▸ What you should do
Go through the entries and tally the lines containing the word "fiscal". Only the total is wanted.

Dataset items
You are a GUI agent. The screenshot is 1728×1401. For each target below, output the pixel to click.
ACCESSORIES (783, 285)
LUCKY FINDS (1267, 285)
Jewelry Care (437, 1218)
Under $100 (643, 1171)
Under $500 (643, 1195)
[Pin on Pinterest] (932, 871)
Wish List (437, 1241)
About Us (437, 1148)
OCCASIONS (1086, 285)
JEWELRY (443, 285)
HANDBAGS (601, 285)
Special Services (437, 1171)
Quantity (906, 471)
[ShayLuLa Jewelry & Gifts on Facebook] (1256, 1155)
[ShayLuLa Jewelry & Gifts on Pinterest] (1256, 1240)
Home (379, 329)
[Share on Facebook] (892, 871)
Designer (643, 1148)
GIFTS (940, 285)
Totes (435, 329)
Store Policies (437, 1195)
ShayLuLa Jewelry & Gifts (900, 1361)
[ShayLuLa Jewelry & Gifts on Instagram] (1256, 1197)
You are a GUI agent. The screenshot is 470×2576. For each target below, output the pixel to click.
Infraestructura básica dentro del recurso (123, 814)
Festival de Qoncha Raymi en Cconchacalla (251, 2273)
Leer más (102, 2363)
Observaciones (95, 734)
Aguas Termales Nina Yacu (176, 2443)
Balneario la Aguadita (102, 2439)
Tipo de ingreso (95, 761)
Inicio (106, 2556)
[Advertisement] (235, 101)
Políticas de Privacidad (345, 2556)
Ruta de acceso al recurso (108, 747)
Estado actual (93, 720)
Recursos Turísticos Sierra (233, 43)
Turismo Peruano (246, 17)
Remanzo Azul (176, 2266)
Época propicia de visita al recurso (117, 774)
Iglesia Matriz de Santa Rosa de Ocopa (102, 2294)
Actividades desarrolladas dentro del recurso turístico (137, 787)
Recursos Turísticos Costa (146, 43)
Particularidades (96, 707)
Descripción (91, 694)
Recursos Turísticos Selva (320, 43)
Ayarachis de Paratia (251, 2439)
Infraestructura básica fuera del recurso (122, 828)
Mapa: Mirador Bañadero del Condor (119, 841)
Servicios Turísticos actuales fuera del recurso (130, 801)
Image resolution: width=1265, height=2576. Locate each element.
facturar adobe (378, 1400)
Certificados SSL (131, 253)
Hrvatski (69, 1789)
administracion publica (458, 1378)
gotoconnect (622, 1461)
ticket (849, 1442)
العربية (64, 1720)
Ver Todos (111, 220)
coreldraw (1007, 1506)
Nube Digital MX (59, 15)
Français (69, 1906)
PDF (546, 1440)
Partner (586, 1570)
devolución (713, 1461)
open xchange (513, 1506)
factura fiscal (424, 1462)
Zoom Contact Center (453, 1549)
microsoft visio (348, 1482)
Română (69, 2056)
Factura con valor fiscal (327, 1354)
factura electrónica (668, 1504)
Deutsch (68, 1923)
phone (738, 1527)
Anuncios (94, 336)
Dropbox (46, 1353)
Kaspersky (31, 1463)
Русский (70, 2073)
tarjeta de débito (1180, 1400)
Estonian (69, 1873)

▸ Written solution
2